As previously seen in DVP and DAP, the fundamental aspects of assessing AV nodal function emphasizes two things: the limits of impulse input to the AV node (and its component pathways), and the limits of transit time through the AV node (and its component pathways). Consistency of this construct is also maintained during AET in any given patient: how short of a coupling interval can be employed and still maintain conduction over the fast pathway? How short of a coupling interval can be employed and still maintain conduction over the slow pathway? What is the longest fast pathway A2H2 interval? What is the shortest slow pathway A2H2 interval? What is the longest obtainable A2H2 interval? These latter questions regarding the A2H2 interval are probably more clinically relevant than the refractory period determinations, because they more directly reflect information about what pathways are being utilized for impulse travel. 

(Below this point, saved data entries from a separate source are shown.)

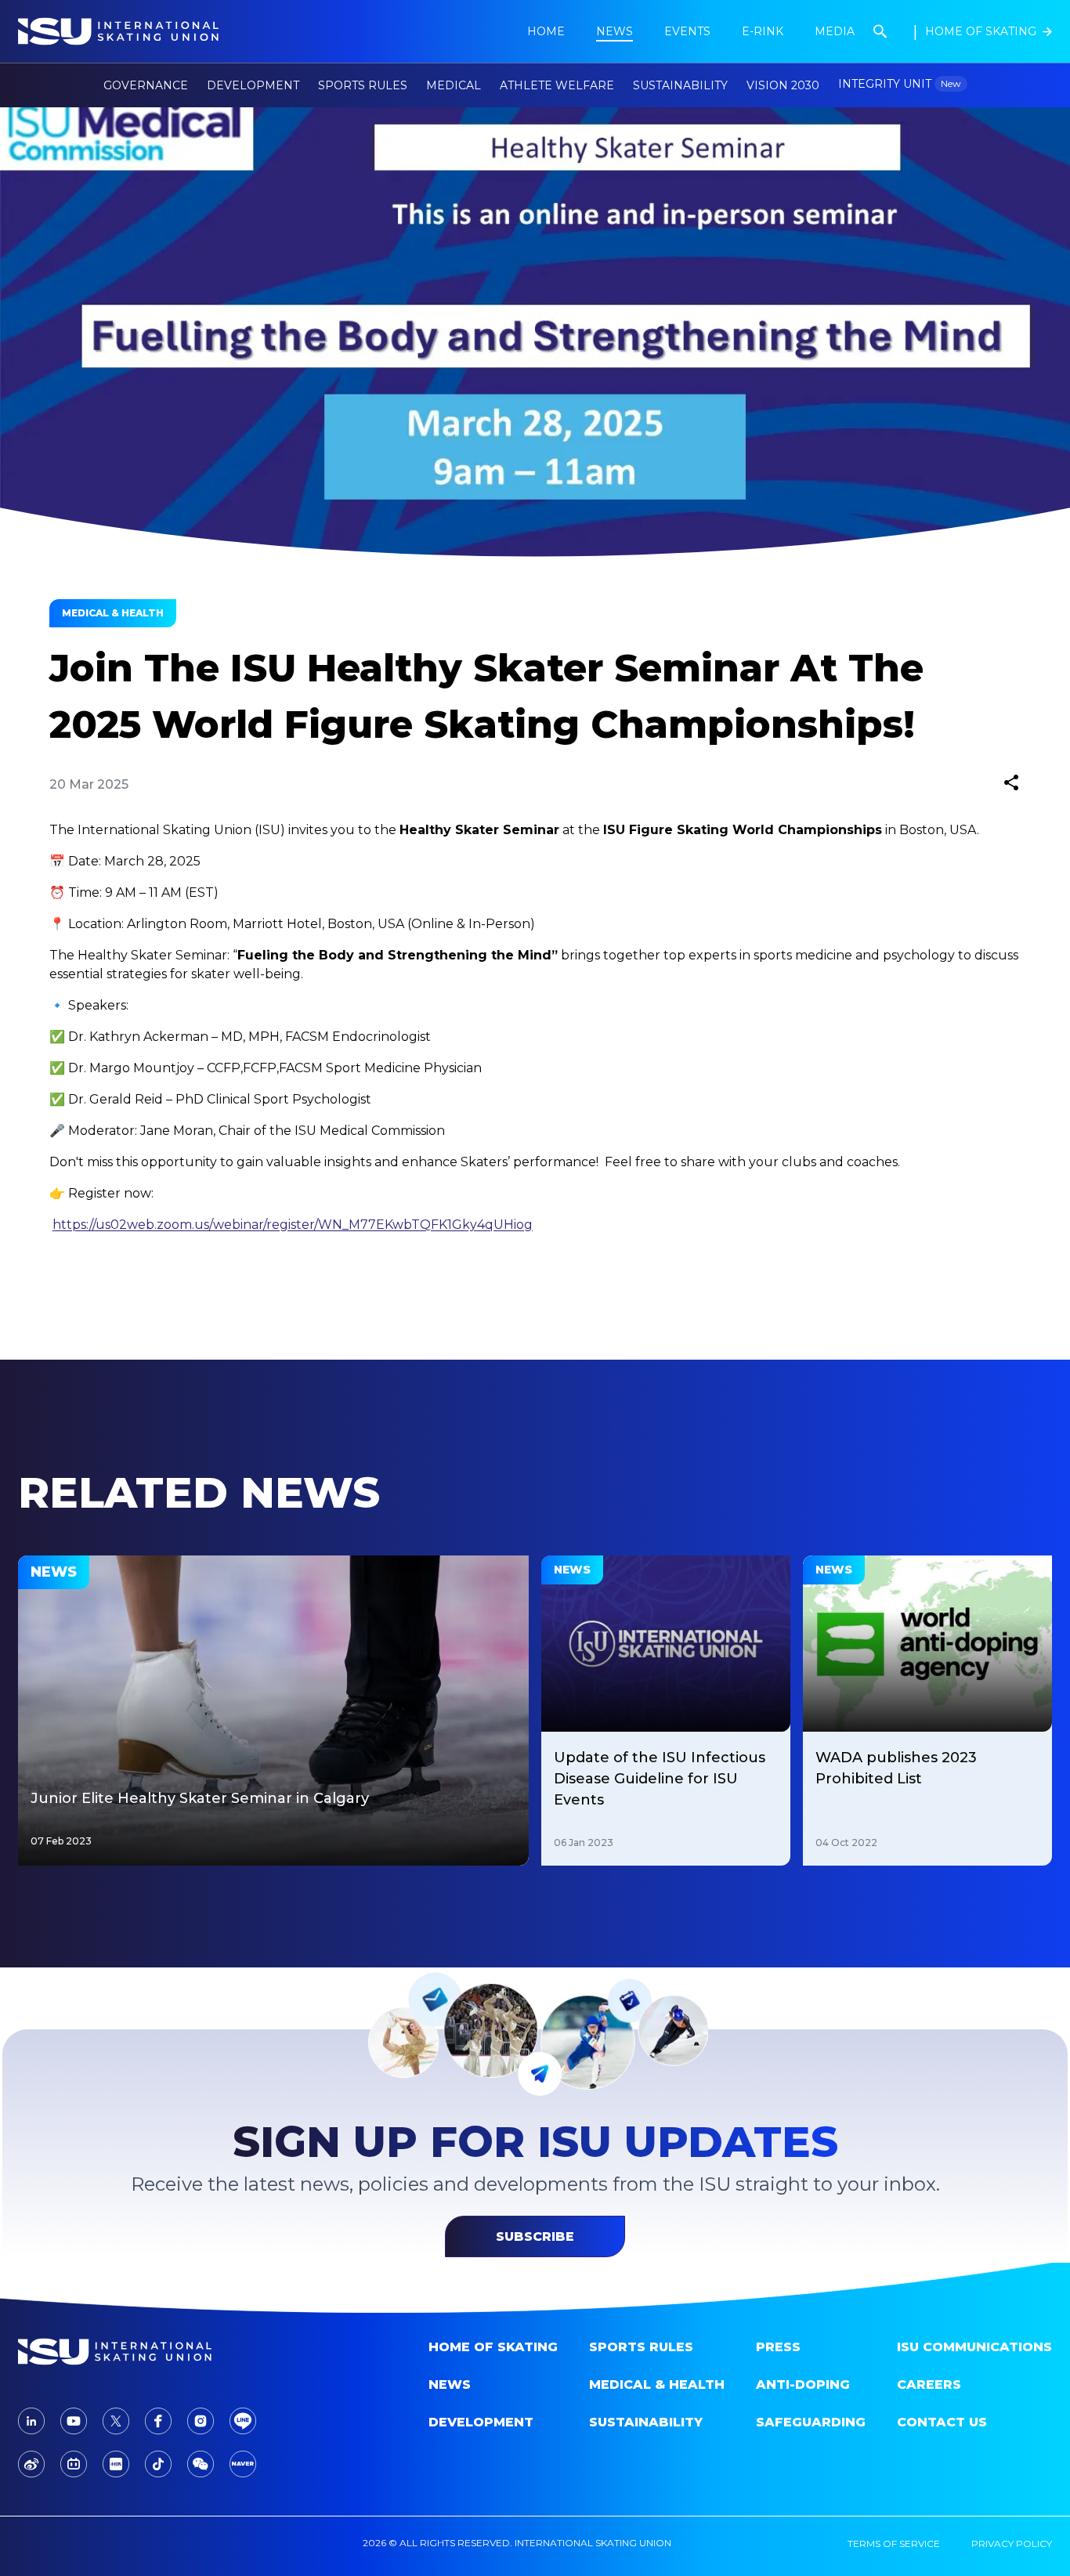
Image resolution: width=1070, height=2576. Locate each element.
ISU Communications (974, 2346)
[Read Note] (116, 2464)
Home (546, 31)
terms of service (894, 2543)
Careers (929, 2384)
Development (480, 2422)
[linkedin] (31, 2421)
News (449, 2384)
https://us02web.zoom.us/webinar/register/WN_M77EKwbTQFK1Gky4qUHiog (292, 1224)
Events (687, 31)
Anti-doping (803, 2384)
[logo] (140, 2351)
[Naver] (243, 2464)
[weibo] (31, 2464)
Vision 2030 (782, 85)
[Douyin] (158, 2464)
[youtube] (73, 2421)
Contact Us (942, 2422)
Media (835, 31)
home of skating (493, 2346)
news (614, 31)
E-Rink (762, 31)
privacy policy (1011, 2543)
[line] (243, 2421)
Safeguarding (811, 2422)
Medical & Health (657, 2384)
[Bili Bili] (73, 2464)
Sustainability (680, 85)
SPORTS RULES (641, 2346)
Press (778, 2346)
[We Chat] (200, 2464)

Input limits are defined by the ERP (an A1A2 interval). For the fast pathway, this is the longest A1A2 (coupling) interval resulting in block over the fast AV nodal pathway. More simply stated, it is the first A1A2 to conduct over the slow AV nodal pathway. For the slow pathway, this is the longest A1A2 interval resulting in block over the slow AV nodal pathway. Under normal conditions, when there are no other routes over which to conduct, the A1A2 interval of the first non-conducted PAC will represent the slow pathway’s ERP.

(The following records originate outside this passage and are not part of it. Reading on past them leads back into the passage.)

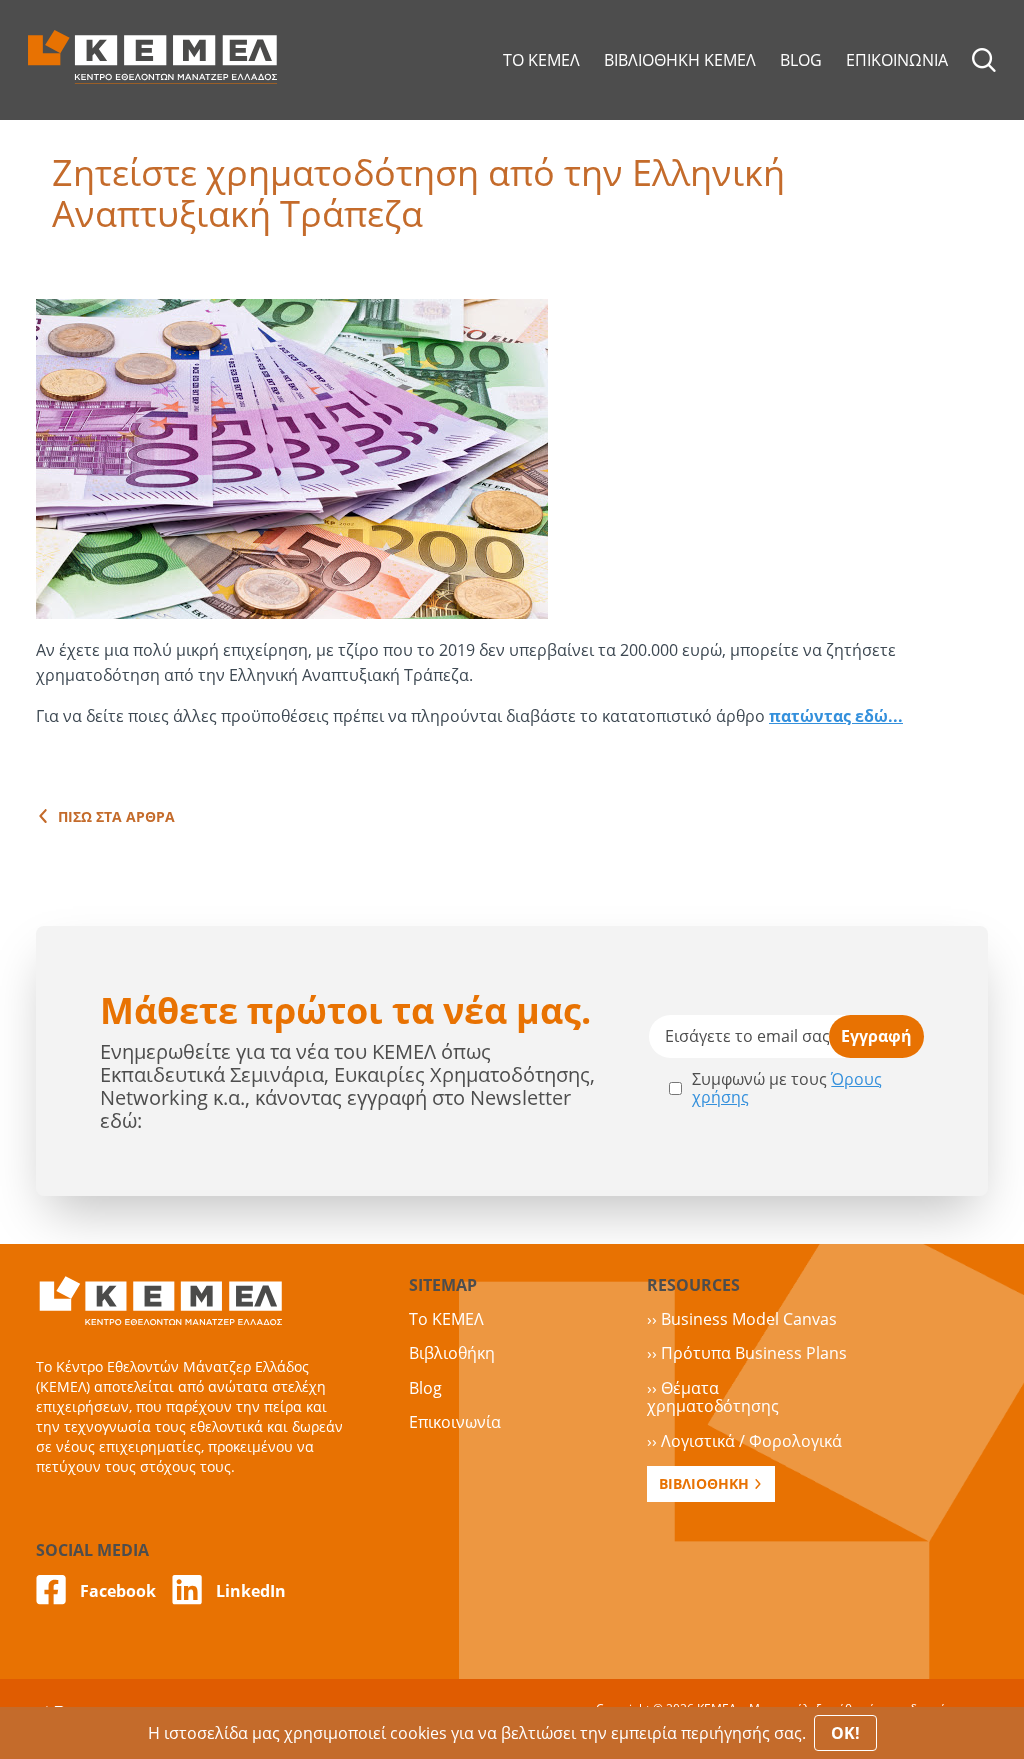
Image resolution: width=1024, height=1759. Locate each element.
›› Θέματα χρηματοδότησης (713, 1397)
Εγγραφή (876, 1036)
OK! (845, 1733)
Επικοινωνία (455, 1422)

The limits of transit times (an A2H2 interval) through the AV node define the path taken by the impulse: fast vs slow. By tabulating the A2H2 interval values among a large number of patients, one can appreciate that the longest A2H2 interval preceding a jump is infrequently >150 msec and virtually never >200 msec. The shortest A2H2 interval following a jump is infrequently <200 msec, and the longest A2H2 is always >200 msec. Thus, any AH interval <150 msec represents fast pathway conduction, any AH interval >200 msec represents slow pathway conduction, and AH intervals between 150 and 200 msec could be either a slowly conducting fast pathway or a rapidly conducting slow pathway. The “overlap” in this range of AH interval values is the consequence of converging fast and slow pathways. An example of sorting out the meaning of AH intervals between 150-200 msec is discussed in the Figure 4 legend. 

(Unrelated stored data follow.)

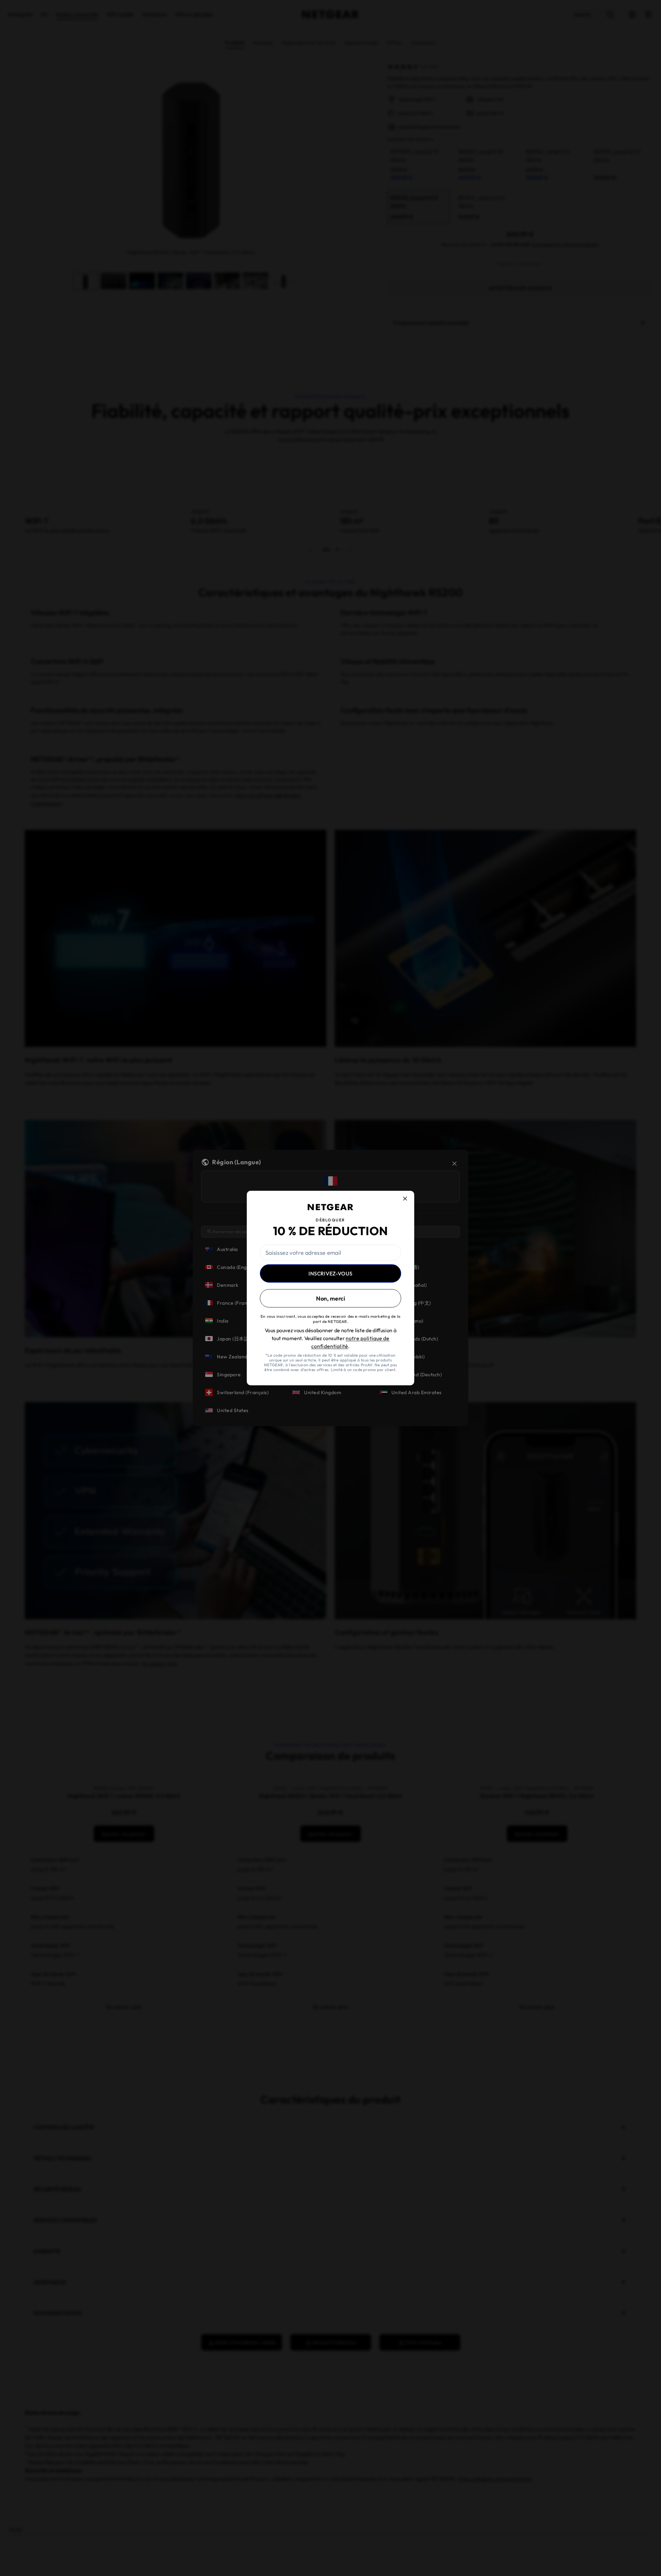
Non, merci (330, 1299)
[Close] (409, 1193)
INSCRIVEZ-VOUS (330, 1272)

If, because you have all the time in the world, you decide to continue decreasing the coupling interval after reaching the slow pathway ERP, you are headed for discovery of the atrial tissue FRP and ERP. At very short A1A2 intervals, one will begin to see the local atrial electrogram in the RA tracing start to separate from the accompanying stimulus artifact. Remember, the distal electrodes (1,2) of the high right atrial catheter are dedicated to pacing function, while the proximal pair (3,4) provides the recording seen on the screen labeled RA or RAA. Thus, the recording pair is only 2-3 mm away from the actual origin of the wavefront and provides a recording in which the stimulus artifact imperceptibly blends into the local electrogram. As the A1A2 interval reaches the atrial FRP, the local electrogram will begin to separate from the stimulus artifact, illustrating a phenomenon known as latency. You are actually seeing the delay or slowing of a premature wavefront as it sets sail from its origin only 2-3 mm away. It signals that the ERP is imminent. Upon reaching the atrial ERP, the “block” is represented by atrial non-capture. This type of non-capture is called “physiologic” since the tissue’s refractoriness caused the capture failure; it is not to be confused with non-capture seen during pacemaker lead testing, wherein capture failure is due to inadequate stimulus strength.

Disclosures: The authors have no conflicts of interest to report regarding the content herein.